--- BEGIN Data entries ---

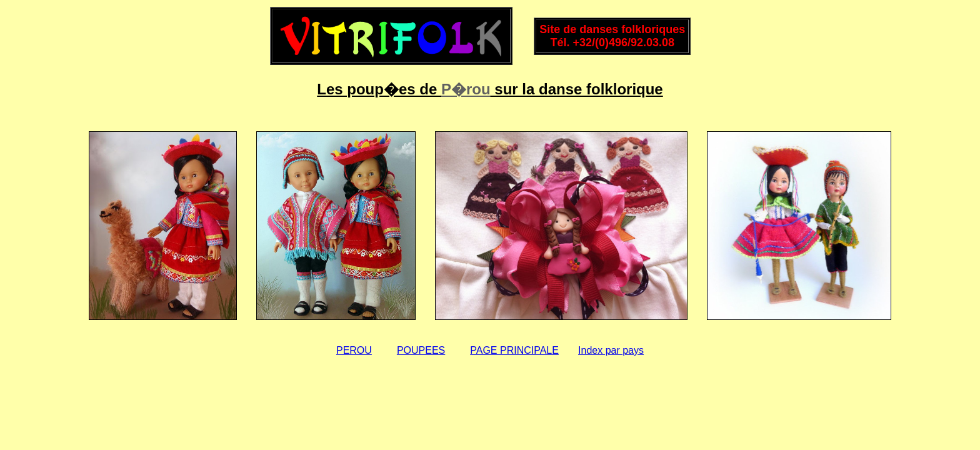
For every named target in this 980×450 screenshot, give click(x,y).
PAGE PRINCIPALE (514, 350)
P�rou (466, 89)
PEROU (354, 350)
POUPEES (421, 350)
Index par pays (611, 350)
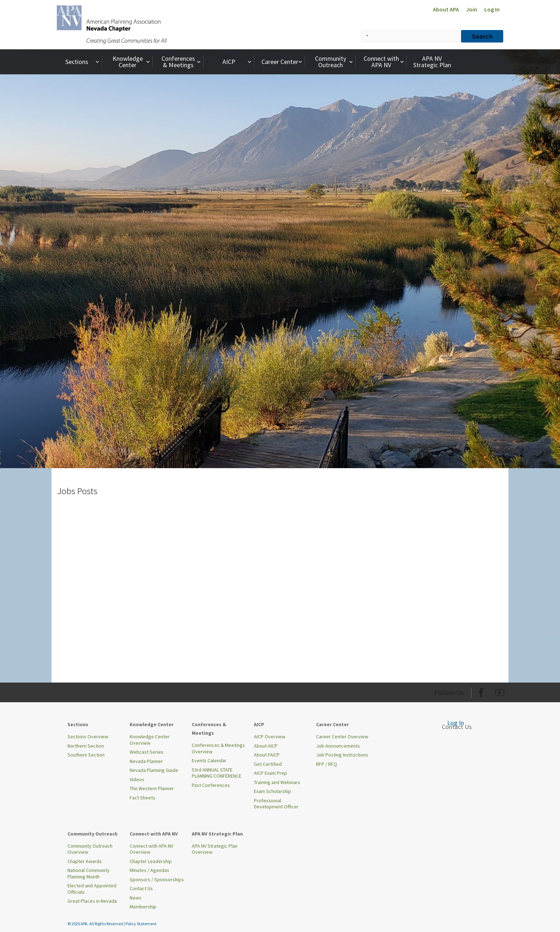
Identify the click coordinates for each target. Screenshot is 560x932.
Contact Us (141, 888)
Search (482, 36)
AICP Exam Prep (271, 773)
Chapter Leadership (151, 861)
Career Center (283, 62)
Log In (492, 9)
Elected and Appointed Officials (92, 889)
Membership (143, 906)
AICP (238, 62)
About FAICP (267, 755)
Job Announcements (338, 746)
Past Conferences (211, 785)
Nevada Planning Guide (154, 770)
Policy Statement (141, 924)
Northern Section (86, 746)
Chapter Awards (85, 861)
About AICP (266, 746)
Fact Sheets (143, 798)
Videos (137, 779)
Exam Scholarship (272, 791)
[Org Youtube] (500, 691)
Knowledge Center (132, 62)
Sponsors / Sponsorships (157, 879)
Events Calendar (209, 760)
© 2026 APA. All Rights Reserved (95, 924)
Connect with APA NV (384, 62)
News (135, 898)
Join (471, 9)
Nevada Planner (146, 761)
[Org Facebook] (481, 691)
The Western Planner (152, 788)
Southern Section (86, 755)
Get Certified (268, 764)
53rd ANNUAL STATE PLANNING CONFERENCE (217, 773)
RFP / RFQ (326, 764)
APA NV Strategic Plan (432, 62)
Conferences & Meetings (182, 62)
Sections (83, 62)
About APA (446, 9)
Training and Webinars (277, 782)
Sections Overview (88, 736)
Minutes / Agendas (149, 870)
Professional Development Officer (276, 804)
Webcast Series (146, 752)
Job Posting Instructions (342, 755)
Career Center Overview (342, 736)
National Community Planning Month (89, 873)
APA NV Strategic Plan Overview (214, 849)
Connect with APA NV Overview (151, 849)
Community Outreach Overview (90, 849)
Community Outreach (335, 62)
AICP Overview (269, 736)
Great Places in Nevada (92, 901)
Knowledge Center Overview (150, 740)
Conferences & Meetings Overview (218, 748)
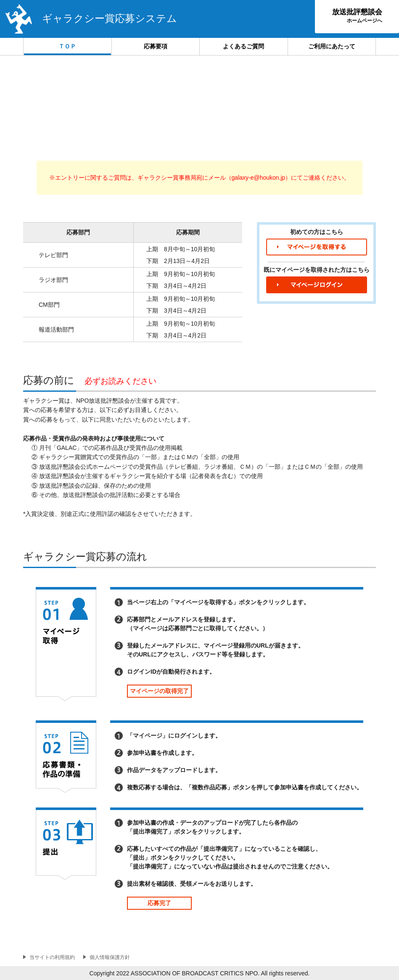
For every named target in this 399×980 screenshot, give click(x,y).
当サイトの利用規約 (52, 957)
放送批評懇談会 (357, 16)
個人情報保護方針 (110, 957)
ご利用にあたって (332, 46)
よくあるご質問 (243, 46)
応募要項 (156, 46)
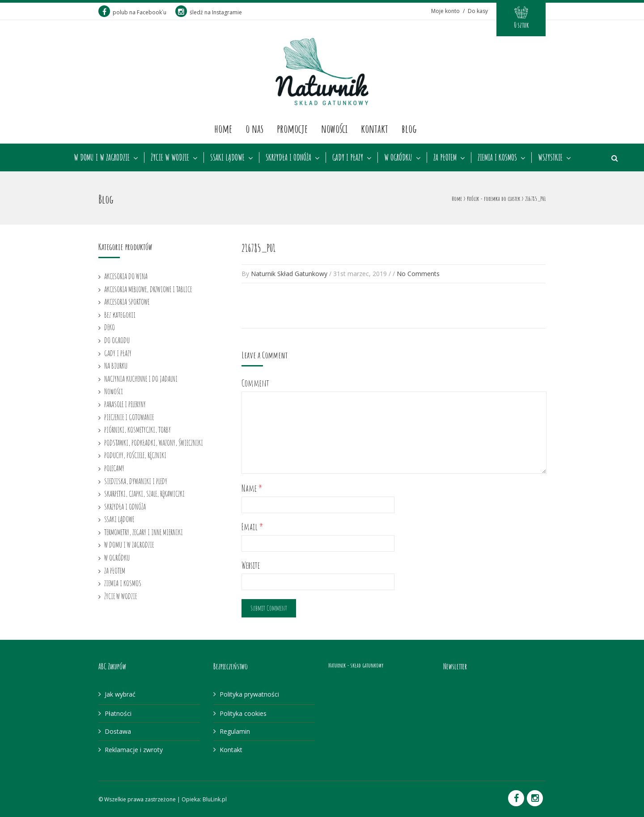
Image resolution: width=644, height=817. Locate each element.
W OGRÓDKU (398, 157)
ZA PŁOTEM (445, 157)
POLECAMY (114, 468)
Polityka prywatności (249, 694)
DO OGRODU (117, 340)
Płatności (118, 713)
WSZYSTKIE (550, 157)
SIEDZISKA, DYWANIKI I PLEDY (136, 481)
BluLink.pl (215, 799)
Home (223, 128)
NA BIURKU (116, 366)
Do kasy (478, 11)
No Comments (418, 273)
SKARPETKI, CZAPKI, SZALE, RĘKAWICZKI (144, 494)
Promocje (292, 128)
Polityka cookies (243, 713)
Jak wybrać (120, 694)
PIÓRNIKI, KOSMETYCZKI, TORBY (137, 430)
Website (250, 565)
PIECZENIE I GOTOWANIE (129, 417)
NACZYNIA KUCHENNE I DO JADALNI (141, 379)
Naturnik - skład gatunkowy (356, 665)
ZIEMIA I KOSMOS (497, 157)
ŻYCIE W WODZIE (170, 157)
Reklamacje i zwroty (134, 749)
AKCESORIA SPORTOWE (127, 302)
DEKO (110, 327)
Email (252, 527)
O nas (254, 128)
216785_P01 (258, 248)
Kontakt (374, 128)
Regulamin (235, 731)
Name (252, 488)
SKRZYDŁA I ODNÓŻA (288, 157)
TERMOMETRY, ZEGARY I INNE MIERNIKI (144, 532)
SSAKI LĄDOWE (227, 157)
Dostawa (118, 731)
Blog (409, 128)
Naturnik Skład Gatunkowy (289, 273)
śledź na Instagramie (208, 12)
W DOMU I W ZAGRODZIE (102, 157)
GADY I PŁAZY (347, 157)
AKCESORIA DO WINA (126, 276)
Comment (255, 383)
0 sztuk (521, 25)
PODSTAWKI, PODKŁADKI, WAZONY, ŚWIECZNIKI (153, 443)
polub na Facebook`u (132, 12)
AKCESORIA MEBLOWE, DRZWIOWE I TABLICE (148, 289)
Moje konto (445, 11)
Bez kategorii (120, 315)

--- END Data entries ---

Directive:
Quote the rows verbatim, starting at the line that contains "ŻYCIE W WODZIE (170, 157)" and ending after the line that contains "Naturnik Skład Gatunkowy (289, 273)".

Response:
ŻYCIE W WODZIE (170, 157)
Reklamacje i zwroty (134, 749)
AKCESORIA SPORTOWE (127, 302)
DEKO (110, 327)
Email (252, 527)
O nas (254, 128)
216785_P01 (258, 248)
Kontakt (374, 128)
Regulamin (235, 731)
Name (252, 488)
SKRZYDŁA I ODNÓŻA (288, 157)
TERMOMETRY, ZEGARY I INNE MIERNIKI (144, 532)
SSAKI LĄDOWE (227, 157)
Dostawa (118, 731)
Blog (409, 128)
Naturnik Skład Gatunkowy (289, 273)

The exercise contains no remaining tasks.